All in all, I think this group needs another healer; for when they get seperated, in a big fight, or just because Rose takes a stab in the chest once too often.


----------



## Dougal DeKree (Apr 9, 2002)

*Hmm*

Hi! I'm not quite sure, why rose's player should be fix at playing another fighter? Maybe it would be more interesting to "rotate" classes a bit? So, not fixed at any player if a fighter-type dies, the best substitution IMHO would be a fighter/rogue with polearm. Reach and sneaks can be devastating. As for loosing a magic-user...don't forget how often the sleep spell saved the groups butts! But maybe a wiz would be nicer than another sorc, though the points going for druid Lela stated are good, too. Or, of course, another healing-machine 
BUT: If it went like i wanted, non of the chars would die at the mom 

Dougal DeKree, Gnomish Illusionist


----------



## Darklone (Apr 9, 2002)

*Re: NEXT*



			
				MavrickWeirdo said:
			
		

> *if Rose is lost, his player should try a Monk next.*




This group suffer due to hitpoints (or healing), the stats are nicely low and a monk needs preferably 4 good stats. I'd say: Rather go for a fighter or fighter/rogue.

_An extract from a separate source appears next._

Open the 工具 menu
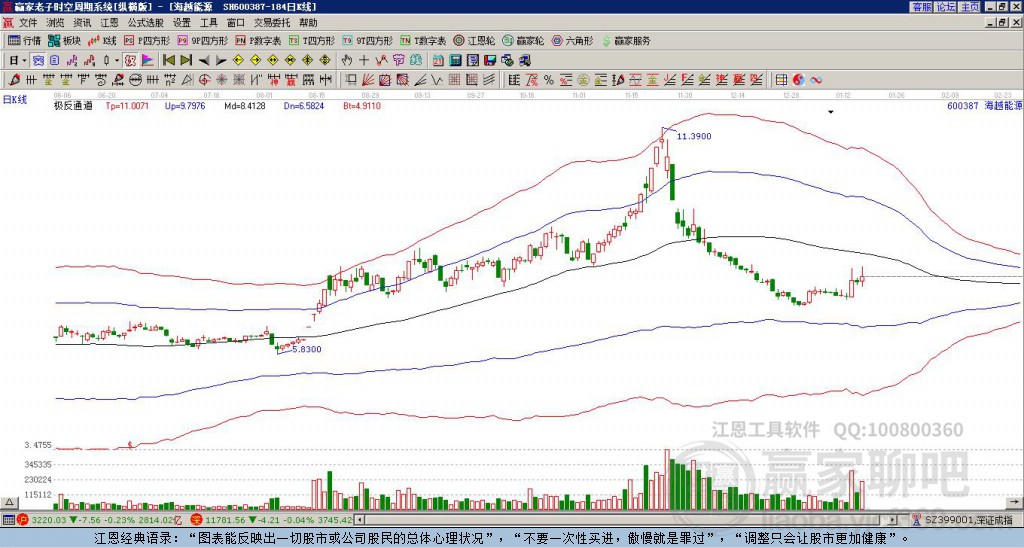The height and width of the screenshot is (548, 1024). 209,22
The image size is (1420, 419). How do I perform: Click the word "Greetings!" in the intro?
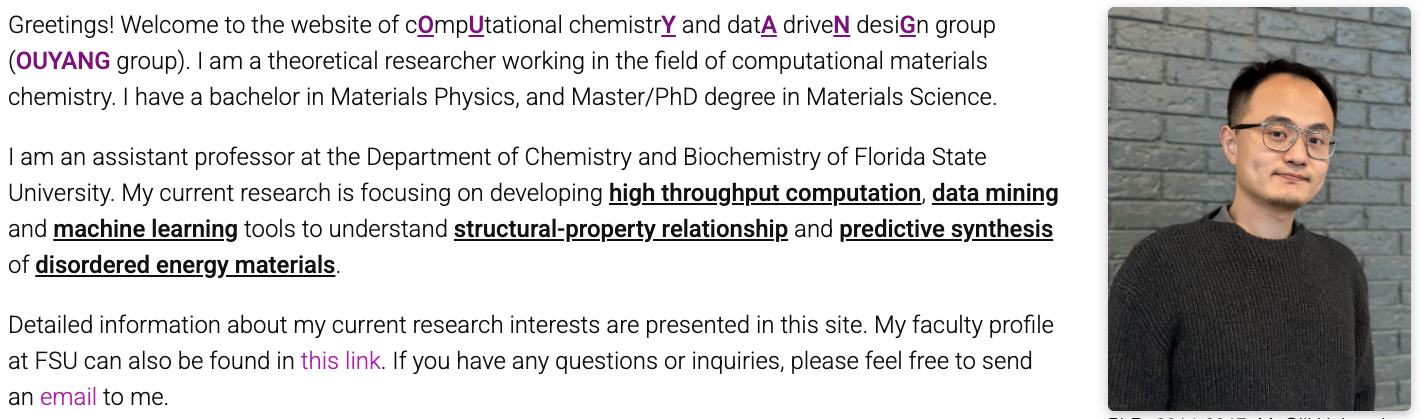pos(60,26)
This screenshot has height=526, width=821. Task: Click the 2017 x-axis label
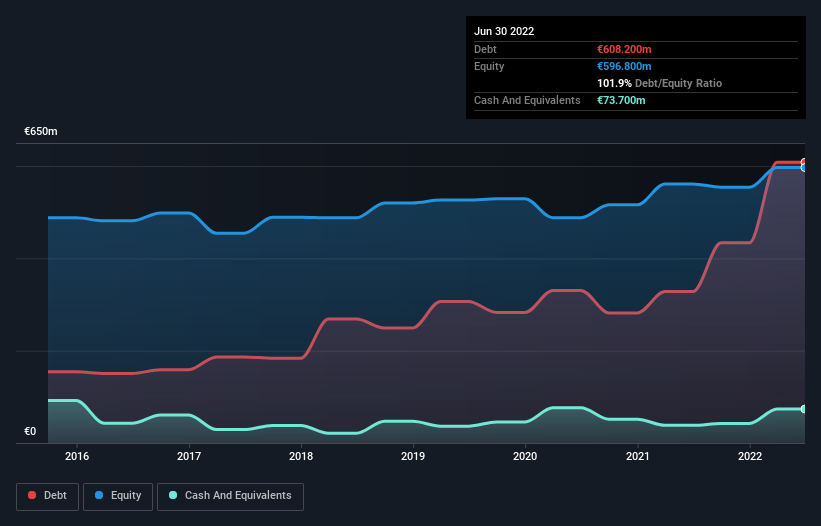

> *if Quintus is lost, his player should try a multi-class Fighter/Wizard next.*




You mean since he's a frontliner? Nah. I'd prefer Speaks with Stones(druid)!  You are right, they need another spellcaster, but a full score wizard wouldn't hurt either. 



> *If Rowen is lost, his player should try a Rogue next.*



 Kinda. They could use a roofrunner and sneaker and trapspringer... no idea what Drusilla can do.

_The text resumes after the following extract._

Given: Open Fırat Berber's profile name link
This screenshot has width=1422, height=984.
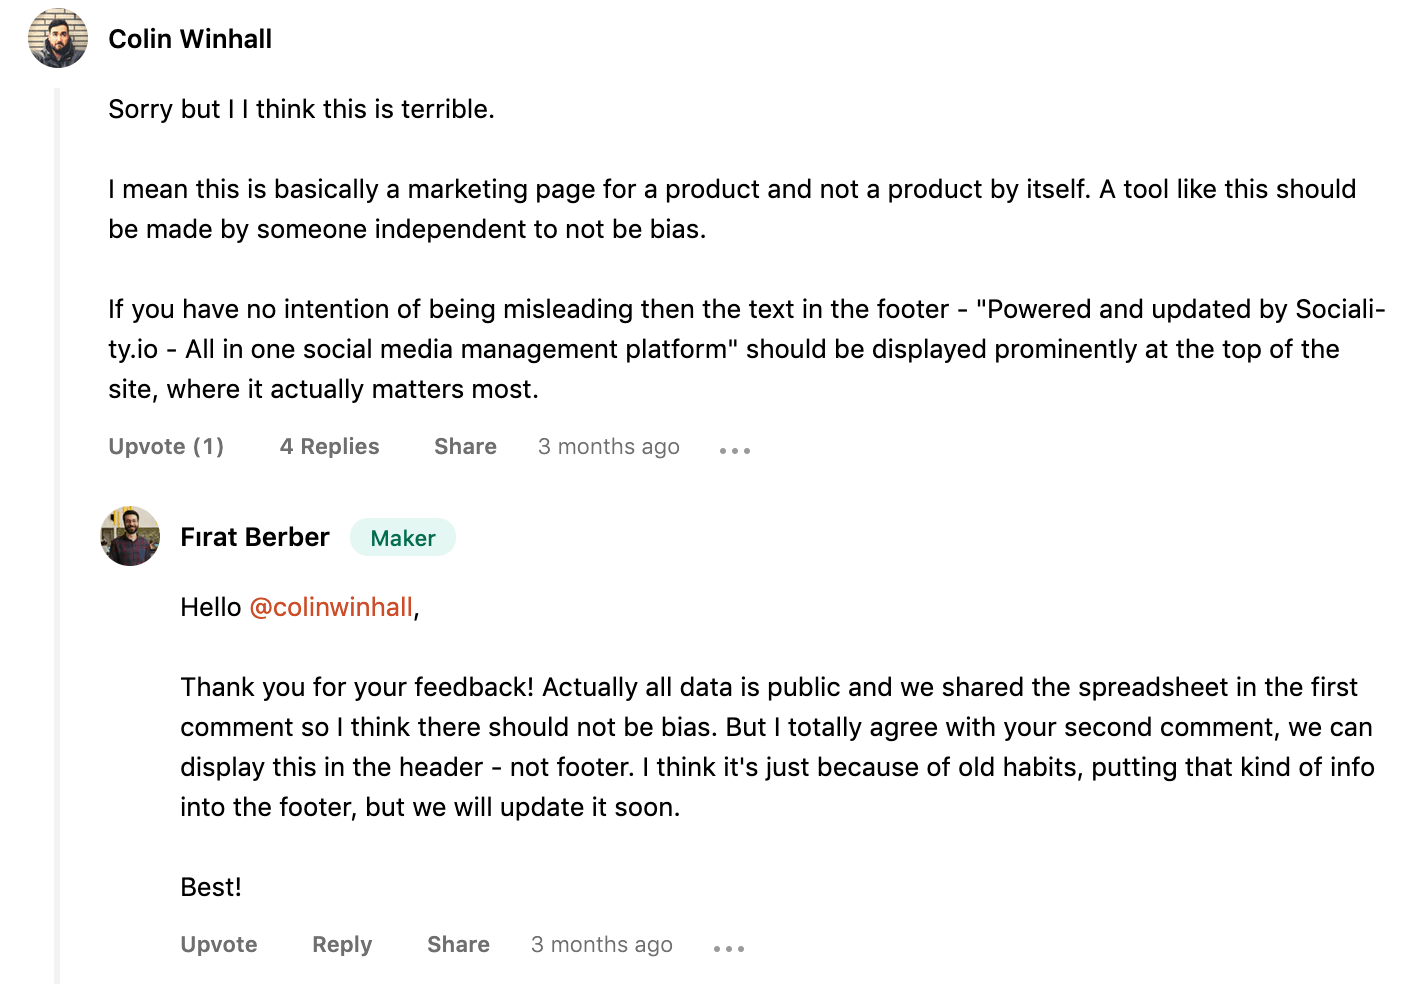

> *If Lew is lost, his player should try a Paladin next.*



 Others answered here. They need a healer and paladin: Not possible. Perhaps a raise here?



> *If Sextus is lost, his player should try a Cleric next.*



 Yeah! A real diplomatic sucking cleric who scares the hell out of Lew and treats him like the little farmerboy come to town 

Well... these character choices make me sick. I don't want that guy to die, whoever did it!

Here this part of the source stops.